Exercise requirements
Continue the exhibition text on LBF Contemporary at Myo Piccadilly below, starting after its final sentence.

LBF Contemporary at Myo Piccadilly
There’s a distinct pleasure (and intimidation) in catching something not from the
beginning; in the midst of things. One has to piece together the events that led up to the point of their arrival. The artworks in this show represent something fundamental - not everything in life follows a narrative structure with a clear beginning, middle, and end. Jake Vanden Berge’s pieces unfold like distant yet related vignettes unfolding simultaneously. Mircea Teleagâ eerie scenes radiate the energy of people recently departed and not too far away. Or Min Woo Nam’s obscured horizons that feel like time passing you by. While Lau Yee Vanessa Fong’s whirlwind of light and colour condense entire narratives into a single, breathless utterance. Look upon these and the other artist’s works; the jigsaw pieces of a narrative are all there. We encourage you to form them into your own image.
Featured artists
Jake Vanden Berge is a LA-Based, self-taught artist who paints striking juxtapositions exploring the hazy threshold between memory and nostalgia. Drawing inspiration from a suburban upbringing in Whittier, California, Vanden Berge’s oil paintings use colour and composition to blur the line between the tangible and the imagined.
Lau Yee Vanessa Fong is a London-based visual artist who has recently completed her MA in Painting from the Royal College of Art. Prior to this, she earned her BFA in Fine Art from the Art Center College of Design in 2021. Her creative work is profoundly influenced by Buddhist and Eastern culture and philosophy, depicting a personal journey of spiritual self-healing after experiencing trauma. She explores the quest for self-identity while reinterpreting Buddhism in a modern visual language.

Dataset content
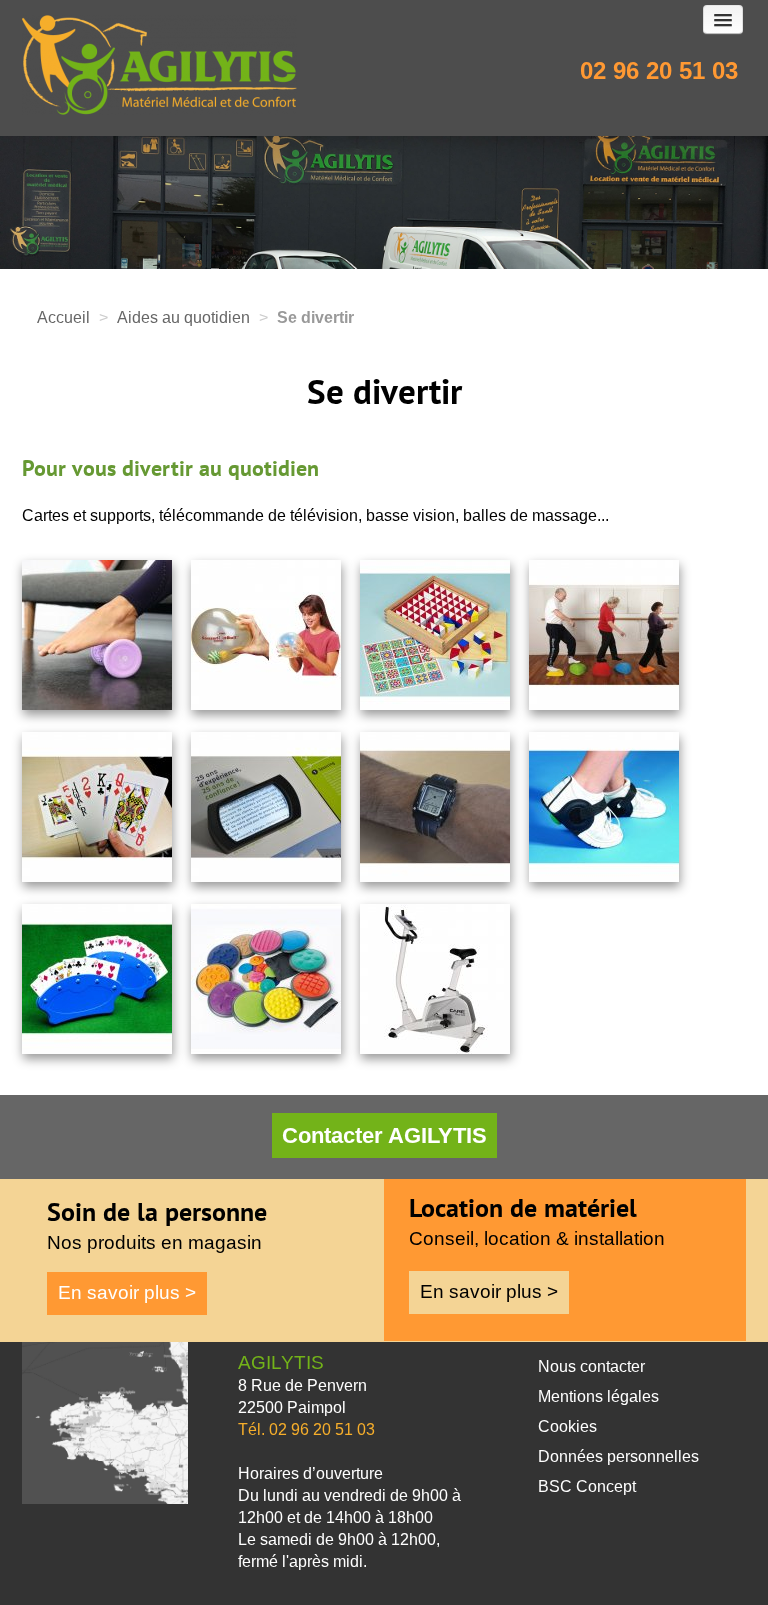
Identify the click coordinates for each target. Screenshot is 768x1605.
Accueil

Result of this task
Through making landscape paintings, Joe Grieve finds himself engaging in reveries and nostalgia from remembered landscapes and experiences. They reference actual places merging poetic rural ideals, sometimes underpinned with fragments and marks from urban angles and the sound of the city. In bringing together these elements, Grieve celebrates the unique qualities of painting, constructing illusory spaces through mark-making and strokes of colour.
Shuang Jiang’s works are mainly inspired by her deep concern for the vulnerability of the individual and the intrinsic connection between nature and the individual. They reflect her different stages of psychological state and introspection. The figures in her works are primarily derived from a series of prints made from sheepskin. She has an affinity for sharp things and eyes that look like wounds. These images are not merely reflections of external forms but manifestations of her innermost struggles and triumphs, each stroke of the brush representing a cathartic journey into self-awareness and understanding. Within these works, she embraces the tension between fragility and resilience, capturing the essence of the human condition as it intertwines with the elemental forces of nature.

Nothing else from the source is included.